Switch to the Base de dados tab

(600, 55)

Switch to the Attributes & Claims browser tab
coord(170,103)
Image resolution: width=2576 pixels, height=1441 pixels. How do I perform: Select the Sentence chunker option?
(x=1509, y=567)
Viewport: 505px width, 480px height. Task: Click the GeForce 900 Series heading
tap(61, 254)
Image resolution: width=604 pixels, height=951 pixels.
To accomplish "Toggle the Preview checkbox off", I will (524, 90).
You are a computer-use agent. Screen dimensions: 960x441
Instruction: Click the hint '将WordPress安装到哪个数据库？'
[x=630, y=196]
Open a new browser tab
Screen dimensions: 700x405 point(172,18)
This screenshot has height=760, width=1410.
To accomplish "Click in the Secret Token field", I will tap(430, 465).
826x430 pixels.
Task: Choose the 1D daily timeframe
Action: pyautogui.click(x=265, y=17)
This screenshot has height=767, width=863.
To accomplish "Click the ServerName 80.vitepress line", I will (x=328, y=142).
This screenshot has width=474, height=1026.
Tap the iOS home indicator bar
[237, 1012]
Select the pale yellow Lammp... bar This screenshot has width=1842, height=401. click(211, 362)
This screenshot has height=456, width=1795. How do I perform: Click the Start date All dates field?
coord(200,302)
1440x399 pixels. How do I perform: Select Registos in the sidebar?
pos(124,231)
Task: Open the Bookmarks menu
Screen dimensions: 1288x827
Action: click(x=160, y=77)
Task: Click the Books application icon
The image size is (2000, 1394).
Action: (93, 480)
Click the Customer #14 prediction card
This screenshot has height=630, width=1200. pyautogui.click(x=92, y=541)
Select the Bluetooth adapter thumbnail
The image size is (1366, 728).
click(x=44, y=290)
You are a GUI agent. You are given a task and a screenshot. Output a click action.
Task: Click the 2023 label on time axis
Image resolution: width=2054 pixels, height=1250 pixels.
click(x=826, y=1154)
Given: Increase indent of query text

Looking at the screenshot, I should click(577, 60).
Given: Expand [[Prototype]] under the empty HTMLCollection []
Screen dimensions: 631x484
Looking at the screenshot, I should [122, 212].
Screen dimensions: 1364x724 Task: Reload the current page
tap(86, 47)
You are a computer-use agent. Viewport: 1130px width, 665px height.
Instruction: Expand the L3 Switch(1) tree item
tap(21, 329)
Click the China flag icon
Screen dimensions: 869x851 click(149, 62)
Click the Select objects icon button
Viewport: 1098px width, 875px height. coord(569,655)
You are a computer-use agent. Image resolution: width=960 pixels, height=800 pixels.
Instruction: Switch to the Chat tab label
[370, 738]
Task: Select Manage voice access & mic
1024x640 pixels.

● ABOUT THIS EXERCISE:
Reproduce every line of the entries above, unchanged, from the very first one down to and including the line containing "This screenshot has height=760, width=1410.".

● ANSWER TO THE EXERCISE:
Switch to the Base de dados tab

(600, 55)

Switch to the Attributes & Claims browser tab
coord(170,103)
Image resolution: width=2576 pixels, height=1441 pixels. How do I perform: Select the Sentence chunker option?
(x=1509, y=567)
Viewport: 505px width, 480px height. Task: Click the GeForce 900 Series heading
tap(61, 254)
Image resolution: width=604 pixels, height=951 pixels.
To accomplish "Toggle the Preview checkbox off", I will (524, 90).
You are a computer-use agent. Screen dimensions: 960x441
Instruction: Click the hint '将WordPress安装到哪个数据库？'
[x=630, y=196]
Open a new browser tab
Screen dimensions: 700x405 point(172,18)
This screenshot has height=760, width=1410.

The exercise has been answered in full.